La première de couverture est sublime. Immédiatement, le lecteur prend de plein fouet toute la rugosité virile de ce personnage de gentleman pas commode. Cette bande dessinée est un polar classieux et racé, teinté d’humour cynique :« Je ne crois pas qu’il existe un seul détective qui aime se faire ruiner l’imperméable. » (p. 16) Jouant sur les codes du genre, Blacksad propose des personnages aux traits animaux. Les caractères humains s’incarnent selon les espèces : les chiens sont droits et fidèles, les reptiles et les rongeurs sont fourbes, les cochons ou les morses sont vulgaires, etc. John Blacksad, grand matou bien léché, mêle ses atouts félins au code d’honneur de l’homme de valeur. Finaud et subtil, élégant et épris de justice, taraudé par une conscience parfois border-line, Blacksad démolit l’archétype du détective américain pour construire une figure plus solide et dangereuse.

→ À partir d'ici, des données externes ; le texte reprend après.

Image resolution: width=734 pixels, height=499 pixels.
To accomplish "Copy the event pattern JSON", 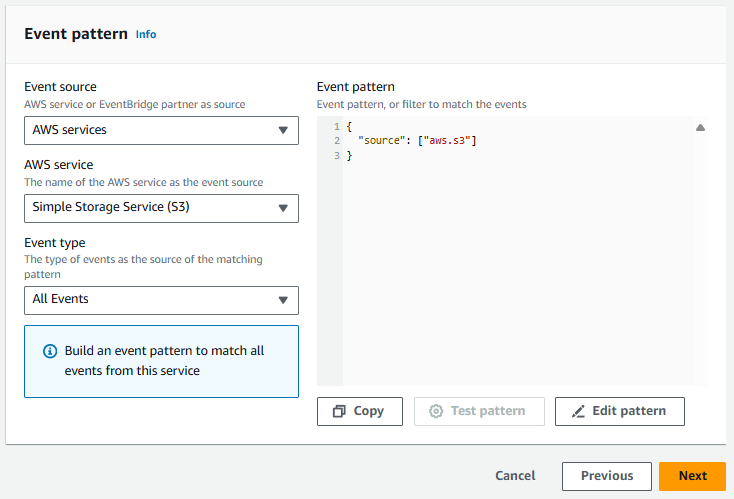I will coord(360,411).
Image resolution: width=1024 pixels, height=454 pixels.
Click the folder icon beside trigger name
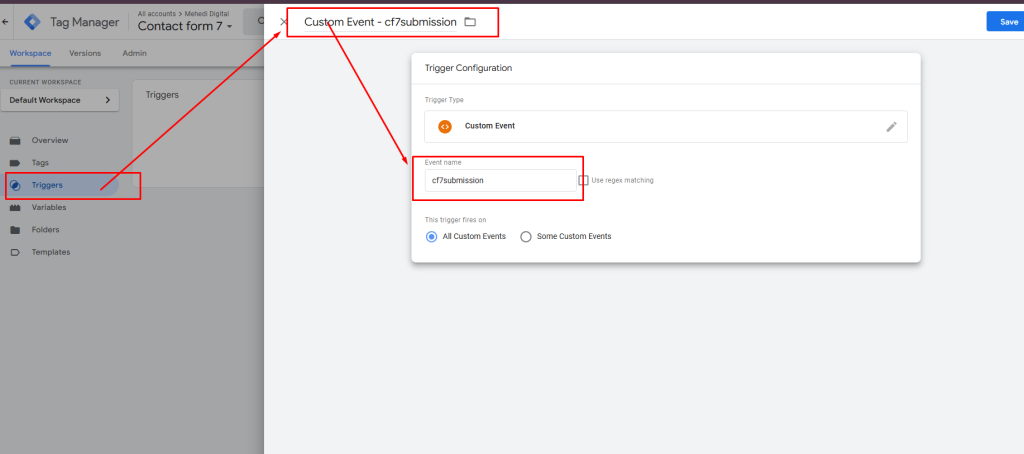470,22
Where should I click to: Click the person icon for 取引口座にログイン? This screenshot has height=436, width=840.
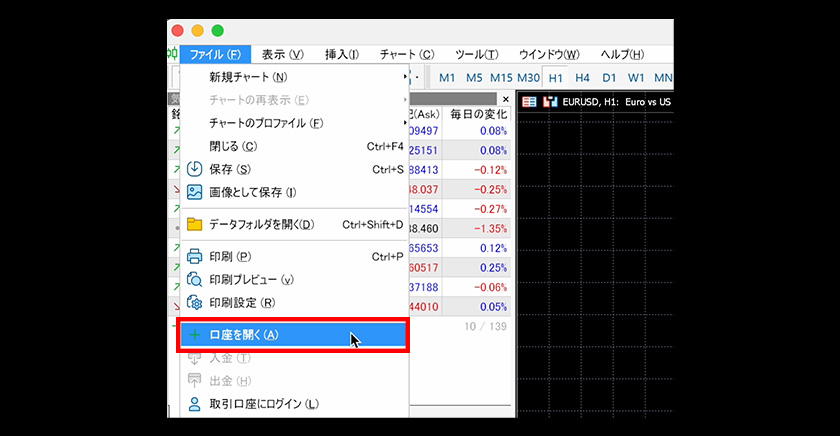(195, 404)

Le dessin et la mise en couleurs sont magistraux. Les tons sépias illustrent les scènes du quotidien sordide et les aquarelles fleuries font la part belle aux souvenirs nostalgiques. L’image n’est pas piégée dans des cases méthodiquement régulières. Elle s’étale et s’installe en vertical, horizontal ou pleine page, misant tout sur le mouvement. Dans Blacksad, l’image est cinétique, cinématographique bien que saccadée, comme une vieille bande qu’on aurait trop souvent passé. Tout le plaisir est là : suivre le chat partout où il se faufile.

Arctic-Nation

Kayleigh, gamine noire du quartier The Line, a été enlevée. Sa mère n’a pas alerté la police et c’est l’institutrice de l’enfant qui contacte Blacksad. Dans le quartier, les membres de Black Claws et ceux d’Arctic-nation s’affrontent et s’accusent mutuellement de l’enlèvement. Sur fond de guerres raciales et de projet eugénique, Blacksad mène une enquête qui chatouille les susceptibilités et révèle les secrets de certains notables. Aidé par le journaliste Weekly, fouine sympathique mais malodorante, le bel inspecteur félin va toujours là où on ne l’attend ni ne le souhaite pas.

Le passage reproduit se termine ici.